* [ACTION ITEM] Copy every line from the one containing "Viewport: 1501px width, 695px height." through the last line of the records below, both included, and nothing else.

Stored items
---
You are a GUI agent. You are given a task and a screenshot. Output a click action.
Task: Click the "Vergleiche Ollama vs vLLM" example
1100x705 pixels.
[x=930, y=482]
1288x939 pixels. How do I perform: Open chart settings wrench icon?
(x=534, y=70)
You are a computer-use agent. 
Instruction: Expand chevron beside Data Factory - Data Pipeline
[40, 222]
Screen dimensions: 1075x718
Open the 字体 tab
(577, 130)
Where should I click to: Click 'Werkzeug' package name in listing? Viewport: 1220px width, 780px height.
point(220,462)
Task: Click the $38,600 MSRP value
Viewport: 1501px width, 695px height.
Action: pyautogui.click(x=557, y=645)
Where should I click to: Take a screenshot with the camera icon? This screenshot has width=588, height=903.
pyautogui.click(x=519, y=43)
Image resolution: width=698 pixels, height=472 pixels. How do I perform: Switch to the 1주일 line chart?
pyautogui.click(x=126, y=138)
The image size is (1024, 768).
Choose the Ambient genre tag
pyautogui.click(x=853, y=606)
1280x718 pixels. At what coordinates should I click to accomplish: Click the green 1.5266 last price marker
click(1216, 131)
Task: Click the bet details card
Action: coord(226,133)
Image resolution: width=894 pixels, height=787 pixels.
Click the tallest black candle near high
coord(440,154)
---
* [TASK OUTPUT]
Viewport: 1501px width, 695px height.
Action: pyautogui.click(x=557, y=645)
Where should I click to: Take a screenshot with the camera icon? This screenshot has width=588, height=903.
pyautogui.click(x=519, y=43)
Image resolution: width=698 pixels, height=472 pixels. How do I perform: Switch to the 1주일 line chart?
pyautogui.click(x=126, y=138)
The image size is (1024, 768).
Choose the Ambient genre tag
pyautogui.click(x=853, y=606)
1280x718 pixels. At what coordinates should I click to accomplish: Click the green 1.5266 last price marker
click(1216, 131)
Task: Click the bet details card
Action: coord(226,133)
Image resolution: width=894 pixels, height=787 pixels.
Click the tallest black candle near high
coord(440,154)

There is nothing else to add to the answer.